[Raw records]
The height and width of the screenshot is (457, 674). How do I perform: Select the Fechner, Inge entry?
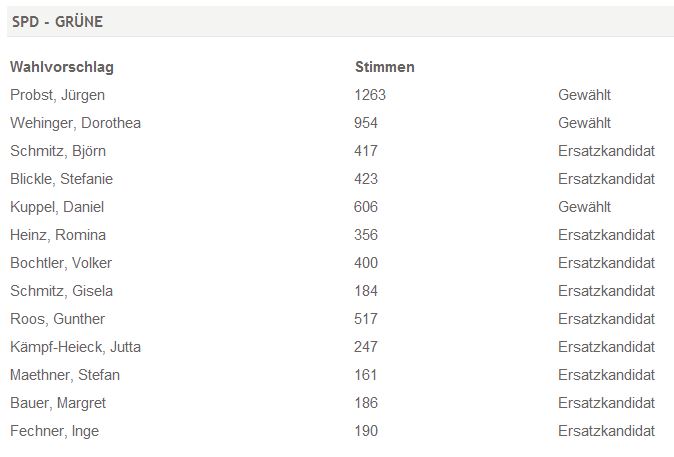point(55,431)
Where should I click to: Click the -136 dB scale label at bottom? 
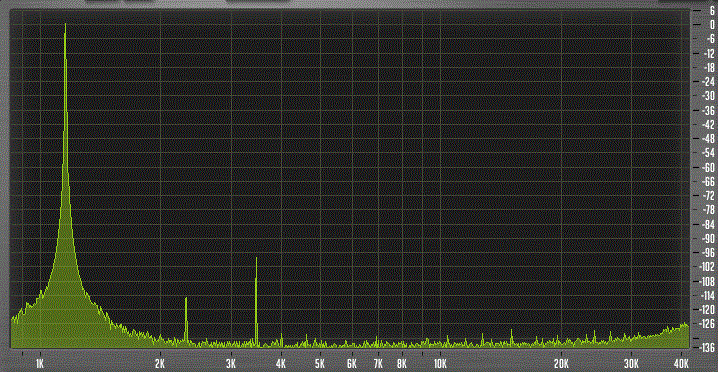click(707, 346)
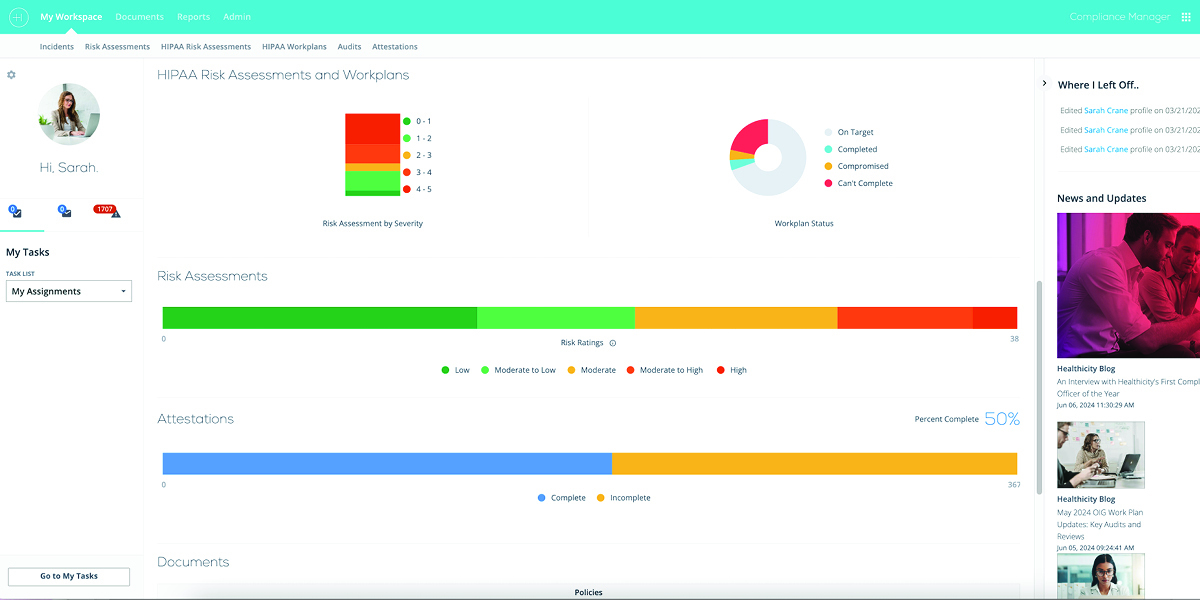
Task: Open the settings gear above profile photo
Action: [11, 75]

§ **What needs to be done**
Reproduce all of the lines above word for word, leaving out the pictures.

§ **Correct answer**
The height and width of the screenshot is (457, 674). How do I perform: Select the Fechner, Inge entry?
point(55,431)
Where should I click to: Click the -136 dB scale label at bottom? 
click(707, 346)
Task: Open the settings gear above profile photo
Action: [11, 75]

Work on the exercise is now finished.